Quels types de logiciels utilisez-vous?
Les logiciels existants sont nombreux et complémentaires. Pipeline Pilot est une plateforme multidisciplinaires permettant l’analyse de gros volumes de données diverses. FLO+ est une plateforme de criblage, de novo design (ndlr conception et synthèse de nouvelles molécules) et de recherche systématique d’analogues assistée par des bases de données de médicaments et de fragments chimiques. Star-Drop est une plateforme pour prédire les affinités et le potentiel de toxicité des nouvelles molécules thérapeutiques.

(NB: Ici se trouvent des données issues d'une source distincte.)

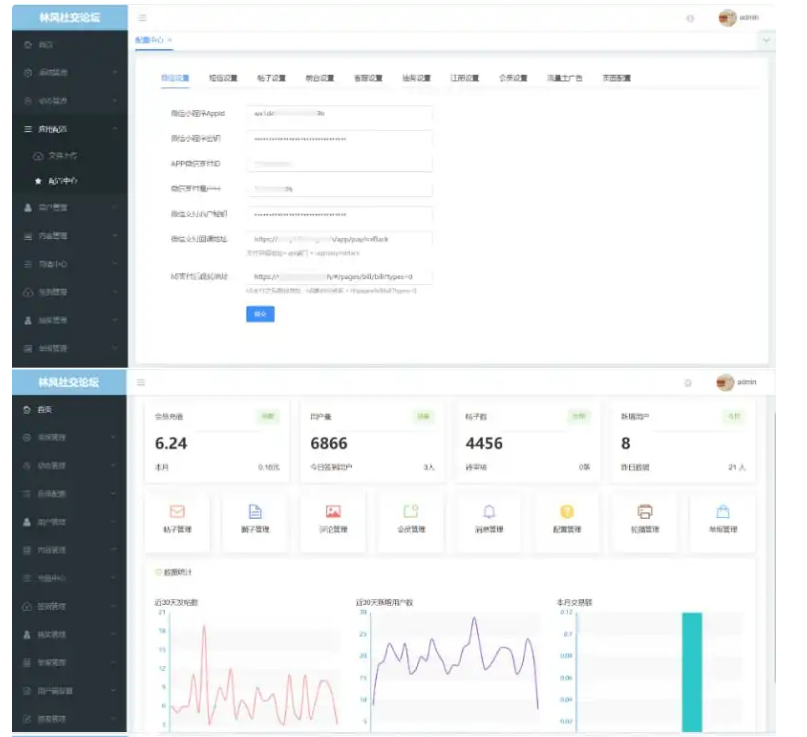Open the 圈子管理 document shortcut icon
Screen dimensions: 807x737
(255, 512)
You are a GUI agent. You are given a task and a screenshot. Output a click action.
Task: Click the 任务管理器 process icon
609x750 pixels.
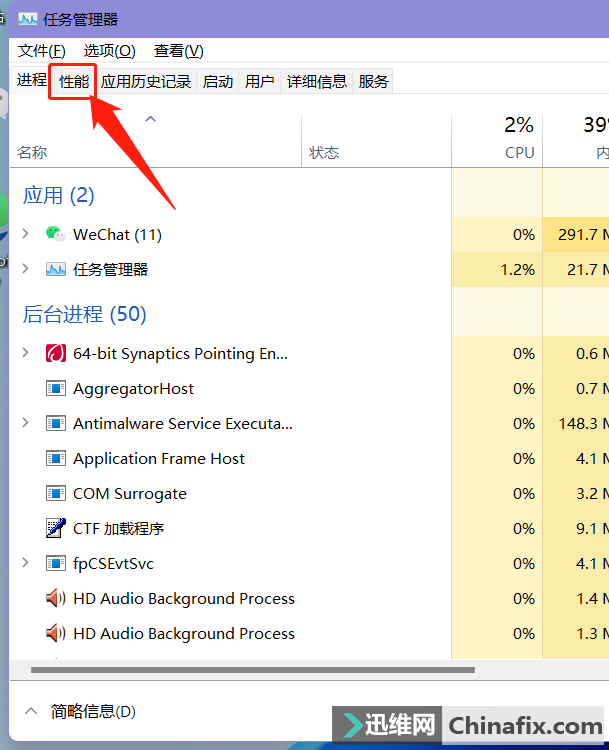click(x=55, y=269)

MED-SuMO est une plateforme pour comparer les cibles thérapeutiques et rechercher de nouveaux inhibiteurs par hybridation de molécules connues.
Nous utilisons aussi les serveurs de calcul du domaine public. Enfin, nous développons les logiciels pour des problèmes très spécifiques en chimie informatique. L’utilisation de ces logiciels de pointe donnera aux étudiants la possibilité de répondre aux exigences variées des entreprises de biotechnologies qui sont toujours à l’affût de profils possédant en plus du socle fondamental de connaissance, ce type de compétence rare et à forte valeur ajoutée.
Concrètement, quelles perspectives ouvre la bio-informatique pour les étudiants ?
Lors de cette formation, les étudiants sont initiés à la recherche mais on ne leur demande pas de sortir un médicament en trois mois. Rien ne les empêche de trouver de nouvelles pistes thérapeutiques et d’utiliser ces informations pour construire des preuves de concepts et consolider ainsi leurs projets innovants (« Sup’Biotech Innovation Project »).
La bio- et chimie-informatique est la phase initiale à toute activité de recherche dans les domaines de la science du vivant. La facilité avec laquelle se déploient les solutions informatiques a rendu la bio-informatique accessible au grand public : du chercheur en biologie cherchant la fonction d’un nouveau gène au chimiste établissant une voie de synthèse, les outils de bio-informatiques sont devenus indispensables à tous les niveaux de la recherche. La diversité de la bio-informatique répond aux différents domaines des biotechnologies. Cette approche transverse, et notamment celle entretenue entre la bio-informatique et l’intelligence économique, permet de développer de nouvelles plateformes pour optimiser la compétitivité dans les biotechnologies.